One restriction that will remain is that students must submit all their scores from the same test administration, so they can't mix a mathematics score from one date with a verbal score from another.

In changing its policy, the SAT is matching the approach of the ACT, the top competitor to the SAT and a test that is seeing increasing use.

Robert Schaeffer, public education director of the National Center for Fair & Open Testing, via e-mail called the shift "yet another marketing move by the increasingly desperate College Board responding to the growing perception among high school students that the ACT is a more consumer-friendly test (e.g. score choice, no guessing penalty, optional essay section, less time, less money, more like the exams they take in high school)."

Study Backs Writing Test, Not Verbal

The University of Georgia study, like the College Board study released last week, was based on the first class of students who enrolled having taken the new writing test and who have now completed a full year of courses. (The College Board has always tied SAT scores to first-year performance, but not to achievement after that.)

While the College Board used a national sample, the Georgia study used a large sample (4,300 students) at one university -- one with competitive admissions and diversity in its student body. Many of the findings are consistent with the claims of the College Board about the predictive value of the new writing test. The Georgia researchers found that each 100 point increase in writing score correlated with:

  • A 0.07 point increase in freshman year grade-point average.
  • A 0.18 increase in freshman year English courses.
  • A 0.44 average increase in credit hours enrolled.
  • A 0.54 average increase in credits earned.

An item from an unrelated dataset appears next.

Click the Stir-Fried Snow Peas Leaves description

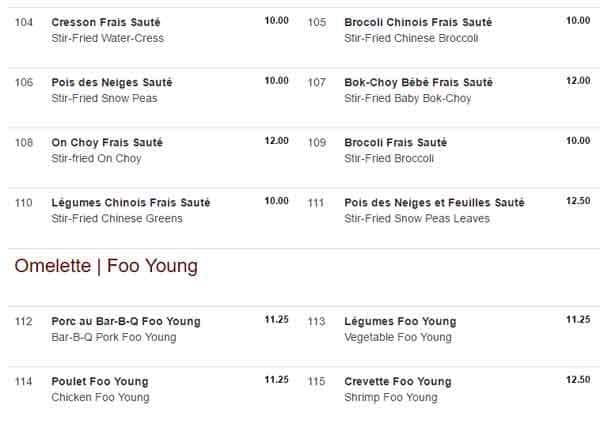tap(416, 218)
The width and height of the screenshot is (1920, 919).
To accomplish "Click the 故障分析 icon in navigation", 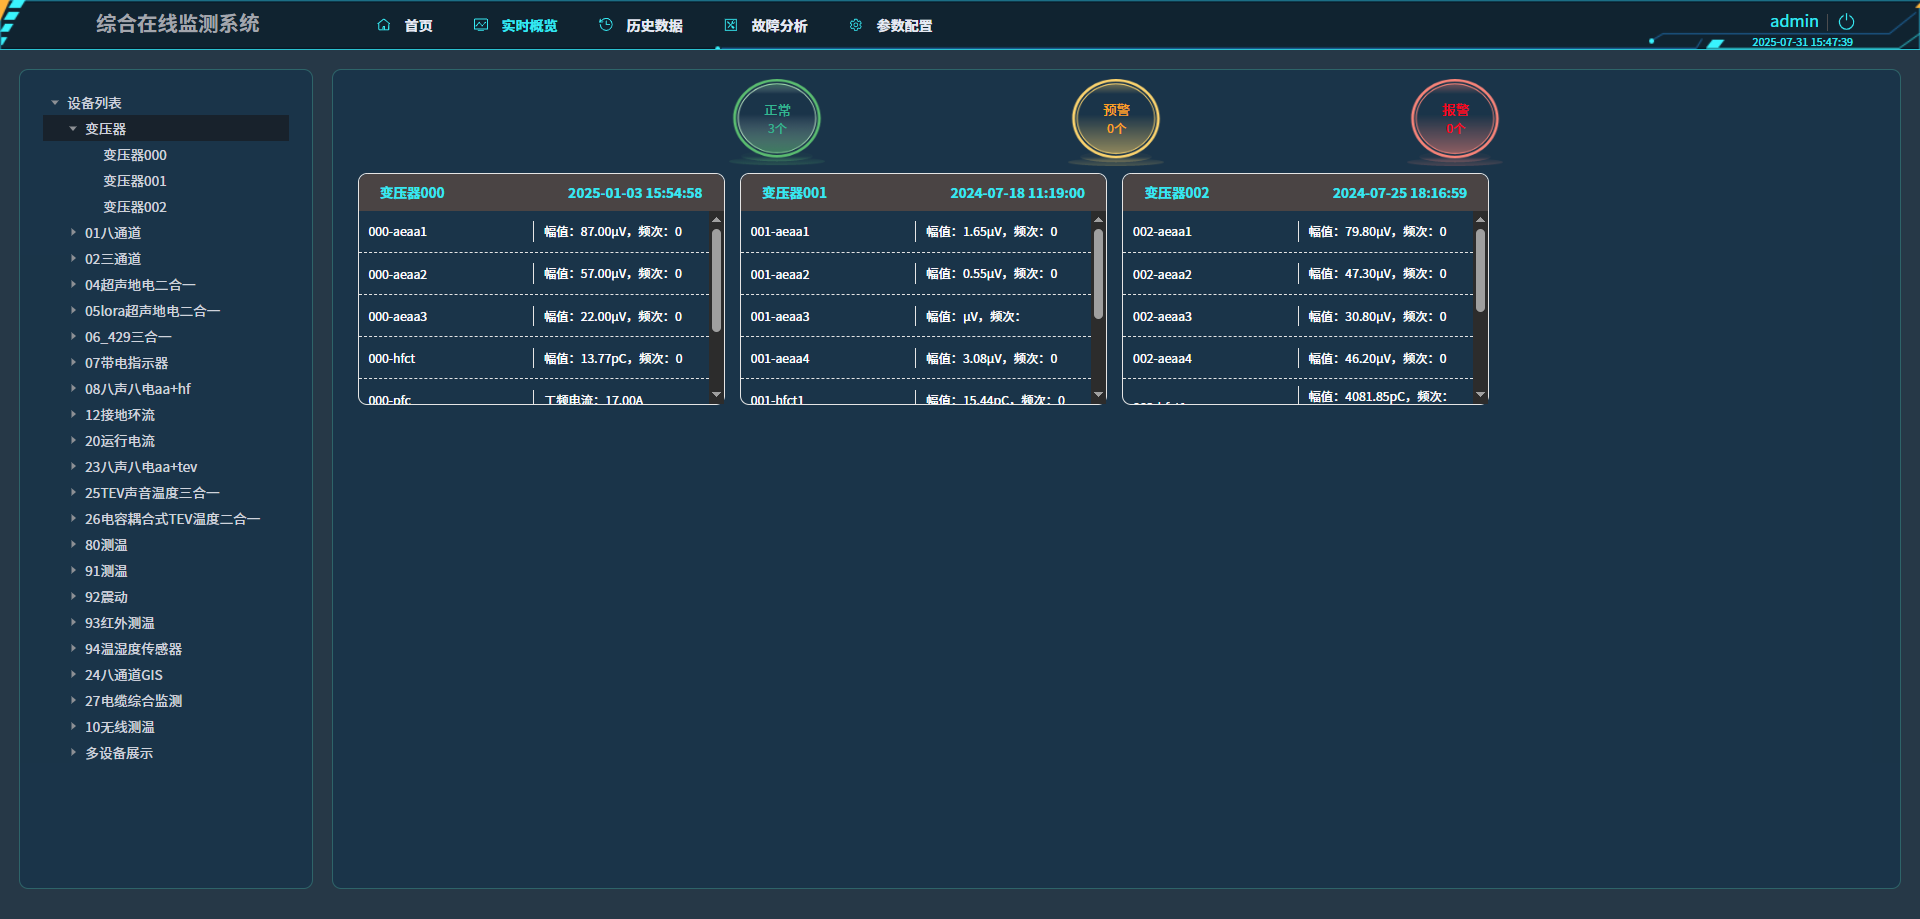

Also like the College Board, the Georgia researchers said that they found the new writing test to be more predictive than the math or verbal section. But unlike the College Board, the Georgia researchers went much further: They compared the predictive value of the rest of the SAT now that writing has been added, and they find that nothing is added by the verbal test any more. All the predictive value of the verbal test has been subsumed by the writing test.

David B. Mustard, one of the Georgia economists who wrote the paper (with Christopher M. Cornwell and Jessica Van Parys), said that the study there controlled for factors like gender, race, credit hours taken and so forth. "And when you use the writing, there's no added value to the SAT verbal, no marginal benefit or extra predictive validity."

A College Board spokeswoman, after being sent the research, said that because officials there hadn't seen it previously, she could not comment on it.